(Data drawn from a collection)
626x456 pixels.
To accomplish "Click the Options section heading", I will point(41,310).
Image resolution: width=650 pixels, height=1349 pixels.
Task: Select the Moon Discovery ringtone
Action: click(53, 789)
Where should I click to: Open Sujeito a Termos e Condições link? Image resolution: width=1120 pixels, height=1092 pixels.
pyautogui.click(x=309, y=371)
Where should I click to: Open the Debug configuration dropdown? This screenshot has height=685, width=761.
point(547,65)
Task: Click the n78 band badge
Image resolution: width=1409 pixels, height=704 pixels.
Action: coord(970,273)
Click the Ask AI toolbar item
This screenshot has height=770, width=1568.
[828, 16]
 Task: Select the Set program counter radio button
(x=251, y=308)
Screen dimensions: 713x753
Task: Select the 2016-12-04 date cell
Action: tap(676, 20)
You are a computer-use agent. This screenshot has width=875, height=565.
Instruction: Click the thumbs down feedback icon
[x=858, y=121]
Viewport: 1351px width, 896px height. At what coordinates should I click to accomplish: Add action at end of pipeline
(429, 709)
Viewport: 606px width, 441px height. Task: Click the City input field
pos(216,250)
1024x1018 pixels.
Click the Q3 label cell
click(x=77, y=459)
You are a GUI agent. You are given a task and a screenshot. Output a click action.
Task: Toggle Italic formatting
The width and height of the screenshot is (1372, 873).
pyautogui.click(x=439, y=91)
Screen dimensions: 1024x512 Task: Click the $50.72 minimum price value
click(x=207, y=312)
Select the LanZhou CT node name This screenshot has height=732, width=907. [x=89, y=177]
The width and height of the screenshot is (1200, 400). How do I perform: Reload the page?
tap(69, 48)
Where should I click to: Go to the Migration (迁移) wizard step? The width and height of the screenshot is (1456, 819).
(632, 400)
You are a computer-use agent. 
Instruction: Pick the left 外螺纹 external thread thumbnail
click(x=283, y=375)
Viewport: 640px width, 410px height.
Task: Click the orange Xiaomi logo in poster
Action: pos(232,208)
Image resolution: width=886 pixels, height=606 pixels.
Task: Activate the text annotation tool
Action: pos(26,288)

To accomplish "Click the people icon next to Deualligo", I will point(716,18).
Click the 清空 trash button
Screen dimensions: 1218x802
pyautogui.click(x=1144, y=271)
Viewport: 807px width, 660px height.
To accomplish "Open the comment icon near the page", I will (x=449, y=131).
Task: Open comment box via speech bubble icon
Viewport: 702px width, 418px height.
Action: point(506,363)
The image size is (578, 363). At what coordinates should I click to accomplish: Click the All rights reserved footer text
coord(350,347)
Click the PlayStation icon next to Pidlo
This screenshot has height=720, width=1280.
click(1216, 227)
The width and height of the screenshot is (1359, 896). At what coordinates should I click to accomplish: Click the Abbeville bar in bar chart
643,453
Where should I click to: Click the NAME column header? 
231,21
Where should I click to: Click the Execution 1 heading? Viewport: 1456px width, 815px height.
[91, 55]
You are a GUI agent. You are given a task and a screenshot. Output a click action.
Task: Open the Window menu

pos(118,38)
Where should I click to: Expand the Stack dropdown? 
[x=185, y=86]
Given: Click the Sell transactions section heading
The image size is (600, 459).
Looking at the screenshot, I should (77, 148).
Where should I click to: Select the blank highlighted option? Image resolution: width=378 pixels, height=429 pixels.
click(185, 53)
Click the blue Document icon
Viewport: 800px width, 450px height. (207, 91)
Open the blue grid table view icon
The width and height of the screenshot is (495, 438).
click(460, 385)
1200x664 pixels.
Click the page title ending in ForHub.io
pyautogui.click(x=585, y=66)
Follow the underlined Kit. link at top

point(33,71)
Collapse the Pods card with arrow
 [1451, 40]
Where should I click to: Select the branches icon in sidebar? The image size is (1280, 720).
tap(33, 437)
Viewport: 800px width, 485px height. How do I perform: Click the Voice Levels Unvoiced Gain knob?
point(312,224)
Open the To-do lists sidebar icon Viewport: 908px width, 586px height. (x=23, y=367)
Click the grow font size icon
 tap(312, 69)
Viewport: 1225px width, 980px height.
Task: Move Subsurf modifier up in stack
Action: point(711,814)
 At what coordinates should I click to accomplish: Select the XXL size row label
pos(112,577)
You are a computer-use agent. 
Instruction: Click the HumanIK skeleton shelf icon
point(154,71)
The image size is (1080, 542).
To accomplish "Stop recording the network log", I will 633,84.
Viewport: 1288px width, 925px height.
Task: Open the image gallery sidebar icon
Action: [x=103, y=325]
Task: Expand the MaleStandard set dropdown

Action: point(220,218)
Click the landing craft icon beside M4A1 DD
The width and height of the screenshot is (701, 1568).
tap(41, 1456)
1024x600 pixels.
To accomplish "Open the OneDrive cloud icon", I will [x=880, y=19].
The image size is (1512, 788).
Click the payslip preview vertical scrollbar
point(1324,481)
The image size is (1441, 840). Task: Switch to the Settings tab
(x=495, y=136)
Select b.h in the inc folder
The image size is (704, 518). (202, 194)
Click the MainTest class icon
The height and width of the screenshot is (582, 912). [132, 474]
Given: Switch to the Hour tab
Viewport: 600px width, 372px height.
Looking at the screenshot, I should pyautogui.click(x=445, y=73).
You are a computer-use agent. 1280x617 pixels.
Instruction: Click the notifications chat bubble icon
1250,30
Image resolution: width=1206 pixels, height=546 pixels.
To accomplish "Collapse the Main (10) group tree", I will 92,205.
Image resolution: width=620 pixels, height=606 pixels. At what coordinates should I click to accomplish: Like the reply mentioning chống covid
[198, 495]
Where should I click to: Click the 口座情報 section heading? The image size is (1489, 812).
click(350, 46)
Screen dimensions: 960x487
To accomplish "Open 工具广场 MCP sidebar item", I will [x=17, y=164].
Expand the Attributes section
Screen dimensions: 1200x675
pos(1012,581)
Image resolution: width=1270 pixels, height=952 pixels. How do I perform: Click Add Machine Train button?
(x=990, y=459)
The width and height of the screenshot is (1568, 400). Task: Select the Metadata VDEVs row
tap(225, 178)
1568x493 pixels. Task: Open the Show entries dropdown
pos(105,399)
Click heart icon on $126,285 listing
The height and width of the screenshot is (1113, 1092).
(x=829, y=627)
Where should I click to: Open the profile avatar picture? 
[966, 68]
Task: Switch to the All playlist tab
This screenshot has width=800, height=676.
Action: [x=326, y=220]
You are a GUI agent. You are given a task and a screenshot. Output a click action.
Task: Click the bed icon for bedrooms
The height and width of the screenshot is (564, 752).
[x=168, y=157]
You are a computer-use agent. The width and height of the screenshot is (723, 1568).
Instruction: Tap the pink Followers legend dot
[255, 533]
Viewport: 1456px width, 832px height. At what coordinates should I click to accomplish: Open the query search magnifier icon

→ WHAT THE TASK ASKS
Copy out, unchanged, the rows between the line containing "The image size is (578, 363)." and the line containing "pyautogui.click(x=585, y=66)", inclusive.

→ WRITTEN RESPONSE
The image size is (578, 363). At what coordinates should I click to accomplish: Click the All rights reserved footer text
coord(350,347)
Click the PlayStation icon next to Pidlo
This screenshot has height=720, width=1280.
click(1216, 227)
The width and height of the screenshot is (1359, 896). At what coordinates should I click to accomplish: Click the Abbeville bar in bar chart
643,453
Where should I click to: Click the NAME column header? 
231,21
Where should I click to: Click the Execution 1 heading? Viewport: 1456px width, 815px height.
[91, 55]
You are a GUI agent. You are given a task and a screenshot. Output a click action.
Task: Open the Window menu

pos(118,38)
Where should I click to: Expand the Stack dropdown? 
[x=185, y=86]
Given: Click the Sell transactions section heading
The image size is (600, 459).
Looking at the screenshot, I should (77, 148).
Where should I click to: Select the blank highlighted option? Image resolution: width=378 pixels, height=429 pixels.
click(185, 53)
Click the blue Document icon
Viewport: 800px width, 450px height. (207, 91)
Open the blue grid table view icon
The width and height of the screenshot is (495, 438).
click(460, 385)
1200x664 pixels.
Click the page title ending in ForHub.io
pyautogui.click(x=585, y=66)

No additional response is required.